Here’s my favorite part of the post:
Time is an essential component of this kind of learning. You can’t shortcut the process. (…)
The thing is, reading about how to fire someone is different from doing it. It’s easy to read about the need for clear feedback and nod along, but hard not to soften feedback to someone you like at the moment you’re giving it. The impact of your decisions plays out over a longer timescale and it’s not always easy to see your own mistakes.
Seat time is sitting across the table from someone, listening to them describe a situation, and realizing you’ve seen this pattern before. You know how to navigate the situation — even or especially if it involves tricky interpersonal dynamics. When you come across a situation you haven’t seen before, it takes more time and energy to handle it than if you’ve seen variations of it several times.

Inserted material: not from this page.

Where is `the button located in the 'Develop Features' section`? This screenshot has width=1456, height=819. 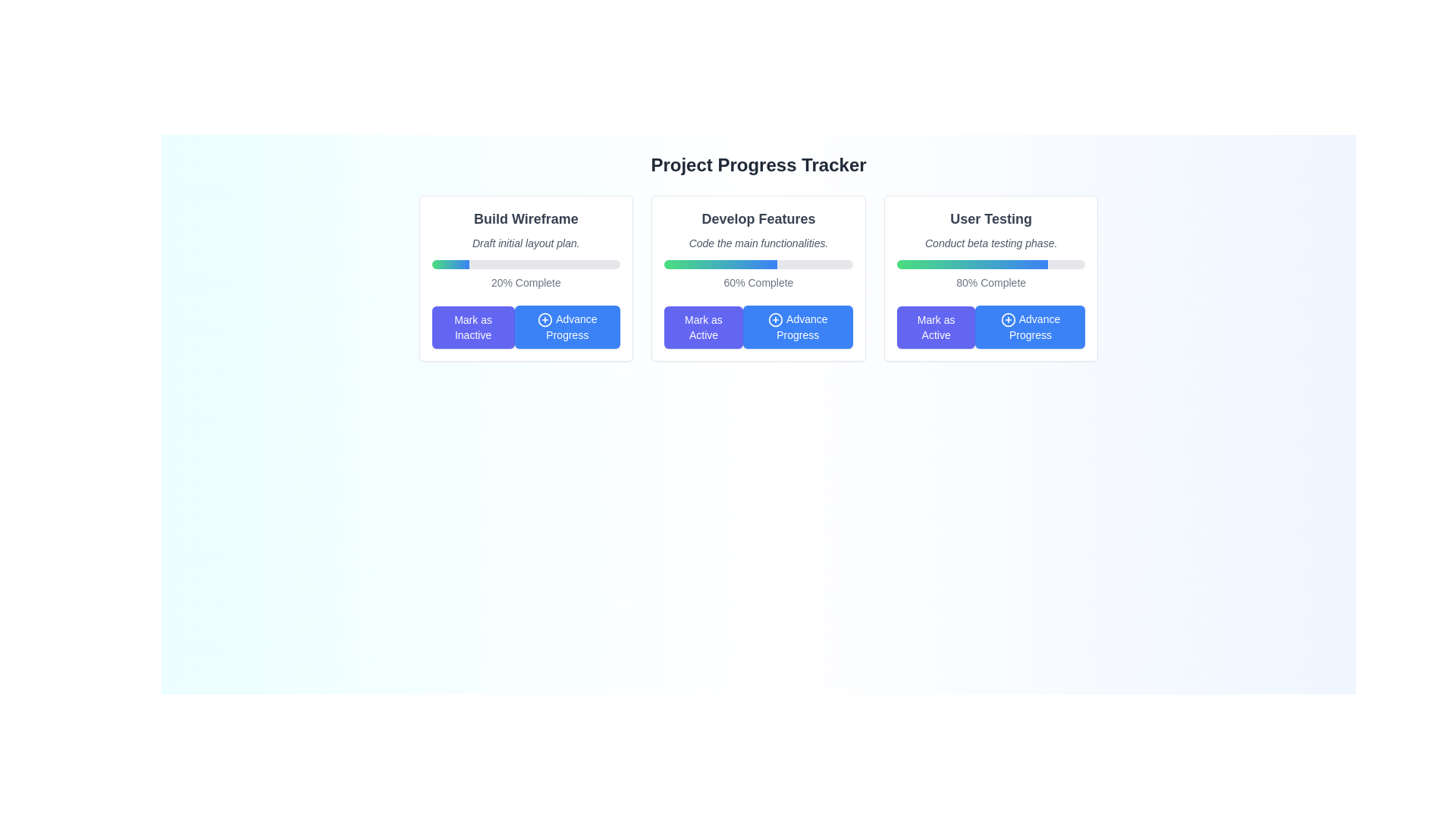
the button located in the 'Develop Features' section is located at coordinates (797, 326).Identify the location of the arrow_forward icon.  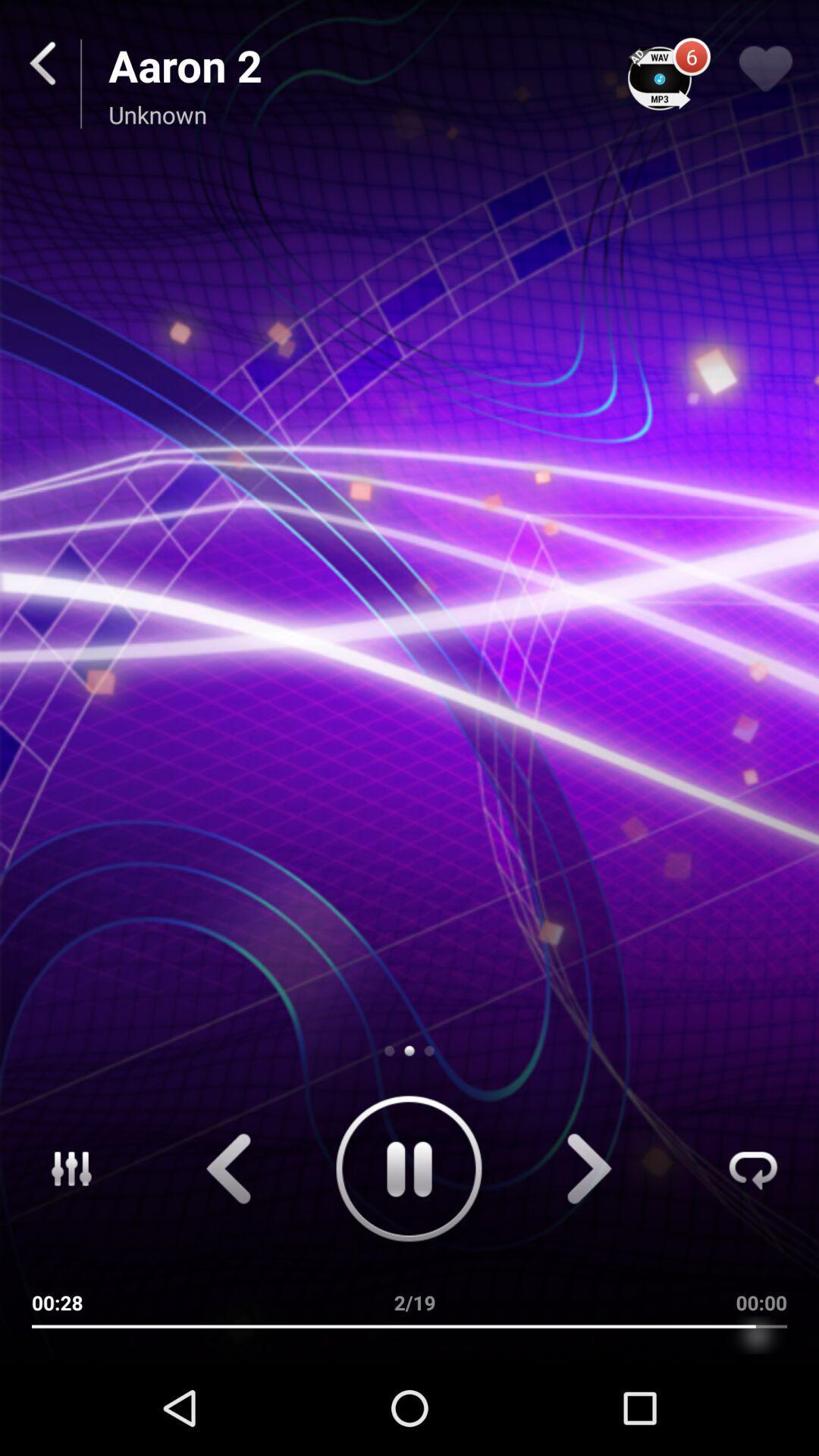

Yep…this resonates hard. I am honestly not a great manager, but I have gotten better, and it’s what Erika calls “seat time” that I credit with most of this improvement.
While I’m on management…one of the most foundational posts in all the writing on software engineering management is Charity Majors’ The Engineer/Manager Pendulum. It’s so fantastic and bleeds Charity’s personality straight through the pixels into your soul. Here’s the core of the argument:
Fuck the whole idea that only managers get career progression. And fuckkkk the idea you have to choose a “lane” and grow old there. I completely reject this kind of slotting.
The best frontline eng managers in the world are the ones that are never more than 2-3 years removed from hands-on work, full time down in the trenches. The best individual contributors are the ones who have done time in management.
And the best technical leaders in the world are often the ones who do both. Back and forth. Like a pendulum.